Федька покаянно склонил голову. Попробуй тут не запомнить! На своем поместье сидючи и то перечить Ивану Ивановичу не смел, понимал, что не ровня. А в нынешнем подневольном житье только слушаться и оставалось. Как сказал господин Иван Иванович, так и будет. Закручинятся теперь любушки, бывшие Федькины подружки, слезами вышивание обкапают, на поварне в щи либо соли переложат, либо биты будут за недосол Авдотьиной тяжелой дланью. Но в том Федькиной вины нет. Как велит господин Иван Иванович, так он и поступает, убегая блуда на хозяйском дворе. Скучное житье наступает…
Но долго отчаиваться Федька не умел. Вспомнились слова Ивана Ивановича о вдовой боярыне. Он и сам замечал, что подглядывает боярыня из оконца своего терема, когда появляется Федька на улицу выезжать застоявшихся воинских коней. Это было единственное дело, порученное новому послужильцу, и относился к нему Федька с большим рвением – коней он любил. Мчался Федька по улице, то пригибаясь по-татарски к лошадиной шее, то выпрямившись и твердо упираясь ногами в стремена – русской воинской статью. Ветер шапку смахнет, русые кудри развеет, красный плащ птицей за плечами бьется, ледяные брызги из-под копыт искрами летят – удал молодец, пригож, горяч, тут не только затомившаяся вдова, нерастревоженная девица и та сердцем дрогнет!
Стал Федька, мимо терема проезжая, на оконце заглядываться. Когда ни глянет – в оконце боярыня, лицо круглое, румяное и будто бы молодое. Осмелел Федька. Остановится перед теремом, рукой помашет, встряхнет кудрями – и дальше мчится, рысью, галопом, бешеным наметом – черт на коне, а не сын боярский!
Не скоро, недели через две, дождался Федька ответного знака. Помахала боярыня белой тряпицей и тут же ставенку захлопнула – застеснялась. В чем другом, а в женской лукавой слабости Федька разбирался преотлично. Застыдилась боярыня, что на Федькино внимание откликнулась, спряталась. А теперь Федька сам от нее спрячется, пусть думает-гадает: не случилось ли что?

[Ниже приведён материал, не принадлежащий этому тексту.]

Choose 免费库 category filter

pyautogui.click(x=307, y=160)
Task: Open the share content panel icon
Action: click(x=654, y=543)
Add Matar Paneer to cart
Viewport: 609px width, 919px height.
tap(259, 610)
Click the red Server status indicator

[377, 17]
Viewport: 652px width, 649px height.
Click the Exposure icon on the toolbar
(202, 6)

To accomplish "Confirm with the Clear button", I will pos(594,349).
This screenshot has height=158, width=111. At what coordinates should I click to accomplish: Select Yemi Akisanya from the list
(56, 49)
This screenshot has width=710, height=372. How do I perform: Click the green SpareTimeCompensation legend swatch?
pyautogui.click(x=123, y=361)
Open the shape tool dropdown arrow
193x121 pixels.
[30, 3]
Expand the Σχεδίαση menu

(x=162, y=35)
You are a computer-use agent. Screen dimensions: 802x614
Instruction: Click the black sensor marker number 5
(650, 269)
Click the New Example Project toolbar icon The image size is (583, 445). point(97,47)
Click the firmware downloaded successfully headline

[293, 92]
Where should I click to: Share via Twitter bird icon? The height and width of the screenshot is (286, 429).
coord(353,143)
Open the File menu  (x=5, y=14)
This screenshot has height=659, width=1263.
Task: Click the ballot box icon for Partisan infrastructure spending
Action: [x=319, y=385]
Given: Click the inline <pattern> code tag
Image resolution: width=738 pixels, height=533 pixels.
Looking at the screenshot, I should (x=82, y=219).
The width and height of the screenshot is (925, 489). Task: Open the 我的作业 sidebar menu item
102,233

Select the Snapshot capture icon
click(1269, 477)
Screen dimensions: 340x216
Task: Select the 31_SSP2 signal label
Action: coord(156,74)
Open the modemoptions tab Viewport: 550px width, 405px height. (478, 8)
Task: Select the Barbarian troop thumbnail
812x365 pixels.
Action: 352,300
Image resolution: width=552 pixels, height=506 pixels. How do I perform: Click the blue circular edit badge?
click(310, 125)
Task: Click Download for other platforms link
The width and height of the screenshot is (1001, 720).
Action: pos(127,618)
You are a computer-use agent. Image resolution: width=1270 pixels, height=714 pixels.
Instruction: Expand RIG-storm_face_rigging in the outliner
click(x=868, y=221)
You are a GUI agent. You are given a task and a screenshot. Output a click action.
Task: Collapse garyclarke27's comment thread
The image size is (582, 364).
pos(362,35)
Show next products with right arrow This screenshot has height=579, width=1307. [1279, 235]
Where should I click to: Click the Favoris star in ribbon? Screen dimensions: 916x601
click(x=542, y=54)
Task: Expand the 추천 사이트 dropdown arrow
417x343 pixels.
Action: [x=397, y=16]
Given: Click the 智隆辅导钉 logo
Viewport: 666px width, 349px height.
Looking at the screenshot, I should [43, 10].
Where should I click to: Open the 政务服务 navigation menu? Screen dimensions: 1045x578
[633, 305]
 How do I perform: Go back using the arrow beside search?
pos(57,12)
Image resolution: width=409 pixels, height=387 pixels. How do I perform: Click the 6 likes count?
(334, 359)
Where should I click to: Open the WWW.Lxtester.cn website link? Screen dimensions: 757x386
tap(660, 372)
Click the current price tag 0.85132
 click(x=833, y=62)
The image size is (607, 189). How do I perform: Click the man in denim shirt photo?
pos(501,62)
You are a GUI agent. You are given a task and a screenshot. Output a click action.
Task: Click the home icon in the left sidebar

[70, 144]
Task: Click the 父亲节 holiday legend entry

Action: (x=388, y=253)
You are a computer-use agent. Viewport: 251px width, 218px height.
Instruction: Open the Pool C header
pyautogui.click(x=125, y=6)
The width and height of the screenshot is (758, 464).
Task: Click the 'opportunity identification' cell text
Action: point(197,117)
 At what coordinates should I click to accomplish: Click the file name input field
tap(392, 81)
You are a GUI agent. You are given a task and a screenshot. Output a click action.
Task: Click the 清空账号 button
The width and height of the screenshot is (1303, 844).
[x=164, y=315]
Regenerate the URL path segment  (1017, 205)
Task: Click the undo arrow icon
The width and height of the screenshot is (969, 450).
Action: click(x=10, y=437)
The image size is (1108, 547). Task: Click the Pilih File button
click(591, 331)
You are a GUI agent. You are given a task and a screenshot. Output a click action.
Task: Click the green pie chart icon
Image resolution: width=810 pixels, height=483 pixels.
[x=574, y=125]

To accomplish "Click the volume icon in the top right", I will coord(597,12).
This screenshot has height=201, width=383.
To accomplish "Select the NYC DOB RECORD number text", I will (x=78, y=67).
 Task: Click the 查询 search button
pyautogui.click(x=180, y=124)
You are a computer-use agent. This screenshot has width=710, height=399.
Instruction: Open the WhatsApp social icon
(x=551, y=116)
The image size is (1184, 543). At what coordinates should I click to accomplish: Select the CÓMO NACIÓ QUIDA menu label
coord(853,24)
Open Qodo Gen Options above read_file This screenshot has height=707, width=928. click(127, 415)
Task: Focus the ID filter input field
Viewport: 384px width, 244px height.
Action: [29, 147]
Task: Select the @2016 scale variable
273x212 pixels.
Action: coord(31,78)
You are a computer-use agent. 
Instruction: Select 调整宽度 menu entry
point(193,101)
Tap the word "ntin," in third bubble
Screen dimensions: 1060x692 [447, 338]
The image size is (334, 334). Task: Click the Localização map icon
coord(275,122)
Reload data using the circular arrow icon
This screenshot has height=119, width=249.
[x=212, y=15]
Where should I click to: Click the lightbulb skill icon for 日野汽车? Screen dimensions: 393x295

Прикинулся Федька больным, залег в своем домишке, как медведь в берлоге, притворно охал, ворочаясь на лавке. Приходили дворовые, сочувствовали. Федьку люди любили, скучно без него стало на дворе. И господин Иван Иванович приходил. Посоветовал париться в бане по два раза на дню, а на ночь прикладывать к пояснице мешочек с горячим песком. Нагреть песок в печи и прикладывать, лучшего средства от поясницы нет, еще покойный батюшка Ивана Ивановича так лечился.
Даже Авдотья однажды заглянула, принесла кувшин с клюквенным квасом. Федька растрогался: готовила такой квас Авдотья для одного мужа, послужильцев им не баловала. Простила, значит…
Блаженствовал Федька в тепле, в покое, в людской заботе. Дни проходили нетомительно. Да и с чего бы ему томиться? Пусть томится боярыня! Дозреет – бери ее голыми руками!
Как задумал Федька, так и получилось. В назначенный им самим час вылетел на гнедом жеребце за ворота, перед теремом красуется, коня на дыбы поднимает. Боярыня к оконцу прилипла, тряпицей машет, остановиться не может, поди, ветер уже в горнице гуляет, так усердствует, что щеки трясутся.
«Моя боярыня, моя!» – торжествует Федька.
Перед вечером снова вышел Федька за ворота, теперь уже пешим. Неторопливо прогулялся взад-вперед перед боярским двором, прислонился к тыну возле калитки.
Ждать пришлось недолго. Скрипнула калиточка, выглянул здоровенный мужик в волчьей шапке, недобро глянул на Федьку, но сказать – ничего не сказал, только проворчал что-то невнятное и захлопнул калитку. Из-за тына донеслись звуки удаляющихся шагов – поспешные, с морозными взвизгами под сапогами, потом с коротким твердым топотком по закаменевшим ступеням крыльца. Спустя малое время – снова шаги, уже приближающиеся. Федька прислушался. Так и есть: с редкими тяжелыми мужскими шагами переплетались бабьи – частые-частые, шаркающие.
Федька приосанился, провел пальцами по усам, поглубже надвинул на лоб шапку. Сердце застучало часто, глухо. Федька даже удивился своей нетерпеливой взволнованности.
Девка в большом черном платке, накинутом прямо на домашний сарафан, высунулась из калитки, поманила пальцем:
– Иди, что ли!
Сама зашаркала чеботами впереди, зябко поводя плечами, через широкий, чисто подметенный двор. Федька оглянулся. Мужик-воротник угрюмо смотрел ему вслед, в руках дубина, такая толстая, что быка можно оглушить. Из-за амбара еще один мужик вылез, такой же большой и звероподобный, с саблей и копьем, тоже вперился глазами в Федьку.